Wolfsburg

Draxler im Winter weg, Wolfsburg vor großem Umbruch

Gomez fordert: „Wer gehen will, der soll gehen“

Wolfsburg. Mehr machen, weniger reden. Das ist es doch, was man von einem Fußball-Profi erwartet, wenn es nicht läuft.
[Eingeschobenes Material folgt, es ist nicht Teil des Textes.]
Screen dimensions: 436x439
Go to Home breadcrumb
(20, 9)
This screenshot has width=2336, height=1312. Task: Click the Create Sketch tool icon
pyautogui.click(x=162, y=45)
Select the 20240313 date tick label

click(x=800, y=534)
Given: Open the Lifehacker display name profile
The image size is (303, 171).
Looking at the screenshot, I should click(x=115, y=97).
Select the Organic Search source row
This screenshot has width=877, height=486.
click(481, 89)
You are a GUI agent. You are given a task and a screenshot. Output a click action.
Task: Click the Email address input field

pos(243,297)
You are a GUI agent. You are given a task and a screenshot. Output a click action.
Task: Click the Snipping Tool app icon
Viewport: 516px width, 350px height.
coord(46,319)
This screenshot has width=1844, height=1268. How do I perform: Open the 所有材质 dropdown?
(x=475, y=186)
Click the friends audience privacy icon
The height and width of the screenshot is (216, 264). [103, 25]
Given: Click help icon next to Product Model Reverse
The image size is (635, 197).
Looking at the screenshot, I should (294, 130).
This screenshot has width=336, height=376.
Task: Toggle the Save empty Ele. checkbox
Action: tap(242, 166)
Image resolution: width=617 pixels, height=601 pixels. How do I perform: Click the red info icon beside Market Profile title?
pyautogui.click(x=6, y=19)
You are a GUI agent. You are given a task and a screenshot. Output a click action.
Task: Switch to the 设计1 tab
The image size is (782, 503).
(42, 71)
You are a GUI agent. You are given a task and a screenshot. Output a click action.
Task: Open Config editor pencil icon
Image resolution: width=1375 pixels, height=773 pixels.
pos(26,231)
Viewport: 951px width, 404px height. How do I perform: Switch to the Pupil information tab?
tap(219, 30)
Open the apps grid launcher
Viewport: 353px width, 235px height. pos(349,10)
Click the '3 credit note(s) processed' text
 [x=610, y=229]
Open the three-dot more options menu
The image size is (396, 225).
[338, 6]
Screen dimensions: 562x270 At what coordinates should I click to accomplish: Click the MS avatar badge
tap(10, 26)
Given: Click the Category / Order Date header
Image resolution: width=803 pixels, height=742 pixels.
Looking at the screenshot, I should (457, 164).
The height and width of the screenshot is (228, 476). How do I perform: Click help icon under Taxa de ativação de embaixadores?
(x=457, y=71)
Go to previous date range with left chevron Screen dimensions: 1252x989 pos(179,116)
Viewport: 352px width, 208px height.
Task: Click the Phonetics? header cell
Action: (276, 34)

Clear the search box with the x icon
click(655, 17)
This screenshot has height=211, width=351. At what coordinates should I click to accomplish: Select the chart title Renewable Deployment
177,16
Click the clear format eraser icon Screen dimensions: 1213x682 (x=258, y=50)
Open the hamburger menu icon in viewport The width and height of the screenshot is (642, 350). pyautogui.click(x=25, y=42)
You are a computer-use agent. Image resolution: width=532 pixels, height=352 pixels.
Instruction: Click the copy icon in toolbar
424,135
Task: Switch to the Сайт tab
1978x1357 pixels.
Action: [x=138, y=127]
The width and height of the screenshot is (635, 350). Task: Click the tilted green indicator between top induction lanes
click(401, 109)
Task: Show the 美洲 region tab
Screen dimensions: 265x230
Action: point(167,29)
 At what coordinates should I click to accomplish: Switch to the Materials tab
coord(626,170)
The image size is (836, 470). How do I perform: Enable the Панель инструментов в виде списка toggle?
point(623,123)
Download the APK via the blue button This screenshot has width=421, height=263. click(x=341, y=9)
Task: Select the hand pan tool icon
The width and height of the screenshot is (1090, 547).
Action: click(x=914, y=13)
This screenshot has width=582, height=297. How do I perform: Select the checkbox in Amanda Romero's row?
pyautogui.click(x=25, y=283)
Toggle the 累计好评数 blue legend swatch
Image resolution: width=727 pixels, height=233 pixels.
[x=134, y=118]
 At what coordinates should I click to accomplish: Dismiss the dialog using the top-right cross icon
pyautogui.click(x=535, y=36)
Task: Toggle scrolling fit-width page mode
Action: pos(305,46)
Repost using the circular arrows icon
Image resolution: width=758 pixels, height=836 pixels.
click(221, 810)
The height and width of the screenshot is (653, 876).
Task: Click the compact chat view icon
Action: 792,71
Am Ende kann es dann aber auch so kommen, dass das, was einer tut, am meisten aussagt.

Julian Draxler ließ sich nach dem schwer erkämpften 1:0 (1:0) des VfL Wolfsburg gegen Eintracht Frankfurt am Sonnabend zwar noch die Umarmung von seinem Trainer Valerien Ismael gefallen. Doch danach ging der 23-Jährige direkt in die Kabine, während seine Mannschaftskollegen den Sieg feierten. Die Aktion stand sinnbildlich für Draxlers Haltung: Nichts wie weg hier! Mario Gomez weint Draxler offenbar keine Träne hinterher: „Wer weg will, der soll gehen. Das hätte schon im Sommer geregelt werden sollen“, sagte der Nationalstürmer und kritisierte damit deutlich ein Versäumnis von Ex-Manager Klaus Allofs.

In der ersten Partie nach der Trennung von Allofs spielte der eine Woche zuvor gegen Rekordmeister Bayern München (0:5) noch aussortierte Draxler zwar nicht wie ausgewechselt, aber immerhin engagiert. Seine Torvorlage zum Siegtreffer von Jeffrey Bruma (33.) nach einer Ecke war erst Draxlers erste direkte Torbeteiligung in dieser Saison.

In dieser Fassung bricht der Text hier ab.